开题报告内容:(包括拟研究或解决的问题、采用的研究手段及文献综述,不少于2000字)
在现代研究中,蛋白质分离纯化技术层出不穷,目前以胶体为介质的基于蛋白质分子电荷和分子量大小等属性的双向电泳技术在可溶性蛋白研究中被广泛使用。双向凝胶电泳技术,是先根据蛋白质的等电点在PH梯度胶内进行等电聚焦,然后按照它们的相对分子质量大小进行SDS-PAGE第二次电泳分离,从而得到等电点跟分子量的信息。
但是一些分子量比较大的蛋白质(200ku)、偏酸偏碱的蛋白质以及疏水性较强的蛋白质分离,采用双向凝胶电泳常常不能得到理想的结果。蛋白质复合体的大小形状、表面电荷、等电点、疏水性、丰度等各有不同,因此无法建立可适用于所有的蛋白质复合体分离纯化的通用技术方法。
1991年,Schagger等为了研究哺乳动物和真菌线粒体中的多亚基蛋白质复合物,建立了一种蓝绿温和胶电泳系统(BN-PAGE)。利用BN-PAGE技术,可以得知蛋白质复合体的大小、数量、组成等理化参数。它可以用来进行质膜、细胞、组织匀浆中所含复杂蛋白质的分离,也可以用于确定天然蛋白体和低聚物,以及确定蛋白之间的生理性相互作用。BN-PAGE电泳体系中除了引入考马斯亮蓝染料外,还常常使用一些其他的试剂来溶解复合物和维持复合物的完整性,如使用中性去污剂和两性离子6-氨基己酸增加膜蛋白复合体的溶解性,使用2,2-双二羟甲基苯胺或者咪唑用来维持胶内的PH值在7.0-7.5之间。
BN-PAGE用考马斯亮蓝G-250代替SDS使蛋白复合物带负电荷,根据各个不同复合物的分子量从而在胶中得到分离。本课题即探讨了用BU-PAGE来检测蛋白质KJ018的方法。
1、BN-PAGE技术的原理
BN-PAGE技术最主要的特点是在阴极缓冲液中引入了考马斯亮蓝染料,在能保持复合体完整性的中性缓冲体系中分离100kD-10mD大小的蛋白质复合体。

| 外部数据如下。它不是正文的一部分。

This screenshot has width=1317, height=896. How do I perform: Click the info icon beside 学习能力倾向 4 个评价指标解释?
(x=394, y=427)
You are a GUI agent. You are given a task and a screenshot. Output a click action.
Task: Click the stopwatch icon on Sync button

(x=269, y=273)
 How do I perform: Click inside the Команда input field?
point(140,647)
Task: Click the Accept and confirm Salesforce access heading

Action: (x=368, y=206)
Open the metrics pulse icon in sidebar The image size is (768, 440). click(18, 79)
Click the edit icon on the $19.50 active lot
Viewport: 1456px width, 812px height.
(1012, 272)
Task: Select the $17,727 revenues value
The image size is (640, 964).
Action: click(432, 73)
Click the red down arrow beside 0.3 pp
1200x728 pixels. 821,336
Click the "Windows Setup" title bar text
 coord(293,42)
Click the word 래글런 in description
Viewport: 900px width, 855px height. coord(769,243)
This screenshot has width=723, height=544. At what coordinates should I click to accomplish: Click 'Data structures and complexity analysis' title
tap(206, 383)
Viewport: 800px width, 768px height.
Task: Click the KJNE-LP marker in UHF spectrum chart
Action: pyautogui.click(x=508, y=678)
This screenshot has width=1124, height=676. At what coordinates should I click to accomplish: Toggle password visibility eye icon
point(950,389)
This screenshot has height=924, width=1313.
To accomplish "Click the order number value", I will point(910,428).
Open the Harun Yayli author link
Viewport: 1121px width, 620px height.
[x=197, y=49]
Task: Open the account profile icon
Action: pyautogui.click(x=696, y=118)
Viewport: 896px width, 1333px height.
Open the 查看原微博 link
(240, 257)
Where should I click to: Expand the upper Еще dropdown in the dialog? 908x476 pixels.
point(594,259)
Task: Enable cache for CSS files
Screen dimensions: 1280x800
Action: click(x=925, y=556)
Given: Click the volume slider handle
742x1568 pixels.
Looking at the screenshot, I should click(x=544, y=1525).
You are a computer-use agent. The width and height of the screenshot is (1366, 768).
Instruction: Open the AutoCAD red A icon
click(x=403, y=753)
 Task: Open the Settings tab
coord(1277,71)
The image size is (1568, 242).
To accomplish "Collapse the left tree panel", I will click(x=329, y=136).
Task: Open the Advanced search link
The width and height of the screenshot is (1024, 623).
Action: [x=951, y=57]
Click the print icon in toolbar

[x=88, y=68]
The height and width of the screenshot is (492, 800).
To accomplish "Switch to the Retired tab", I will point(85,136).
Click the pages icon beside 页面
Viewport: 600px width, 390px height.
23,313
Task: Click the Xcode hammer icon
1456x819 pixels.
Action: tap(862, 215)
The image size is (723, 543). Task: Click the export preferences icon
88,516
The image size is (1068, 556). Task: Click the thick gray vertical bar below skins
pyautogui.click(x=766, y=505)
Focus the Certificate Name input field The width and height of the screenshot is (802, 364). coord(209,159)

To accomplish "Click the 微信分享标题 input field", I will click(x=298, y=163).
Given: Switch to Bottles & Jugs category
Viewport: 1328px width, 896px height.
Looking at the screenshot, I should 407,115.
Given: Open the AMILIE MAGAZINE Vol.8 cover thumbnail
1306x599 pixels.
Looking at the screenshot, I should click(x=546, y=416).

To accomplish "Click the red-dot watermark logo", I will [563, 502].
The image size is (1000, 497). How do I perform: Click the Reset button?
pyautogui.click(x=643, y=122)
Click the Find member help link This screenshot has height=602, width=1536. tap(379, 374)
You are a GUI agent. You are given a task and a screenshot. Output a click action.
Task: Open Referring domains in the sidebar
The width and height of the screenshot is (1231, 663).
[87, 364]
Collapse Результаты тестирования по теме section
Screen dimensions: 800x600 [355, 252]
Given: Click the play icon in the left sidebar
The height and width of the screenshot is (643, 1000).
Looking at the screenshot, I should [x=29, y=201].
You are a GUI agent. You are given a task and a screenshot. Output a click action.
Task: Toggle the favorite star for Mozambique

考马斯亮蓝染料自身带负电荷,以约1:1的比率结合在蛋白质复合体的表面使其带上负电荷,既防止了电泳过程中因为缺少去污剂导致的蛋白质聚集,也因为屏蔽了蛋白质复合体的电荷,使得其在胶体内的迁移率只由分子量决定,进而提高了非变性凝胶电泳分离的分辨率。
有一些碱性蛋白质如细胞色素C,其在中性缓冲液中PIlt;PH,故而带正电荷,不能够向阳极迁移。但是由于考马斯亮蓝染料能够结合在蛋白质的酸性氨基酸上,使得碱性蛋白质同样可以在中性缓冲体系中向阳极迁移。
传统的SDS-PAGE技术中,SDS的功能包括增溶和使蛋白质变性,同时提供负电荷,因此蛋白质的流动是单向的。在BN-PAGE中,这种多重的功能可以通过不同的去污剂来实现。有时候变性不是我们所希望的,但是对于膜蛋白复合物的增溶是必须的,这可以通过温和的非离子型变性剂来加以控制,例如dodecylmaltoside(DM)、TritonX-100和digitonin,在此负电荷附加到溶解的蛋白质复合体上不是通过变性,而是依靠附加和绑定了带负电荷的考马斯亮蓝G250。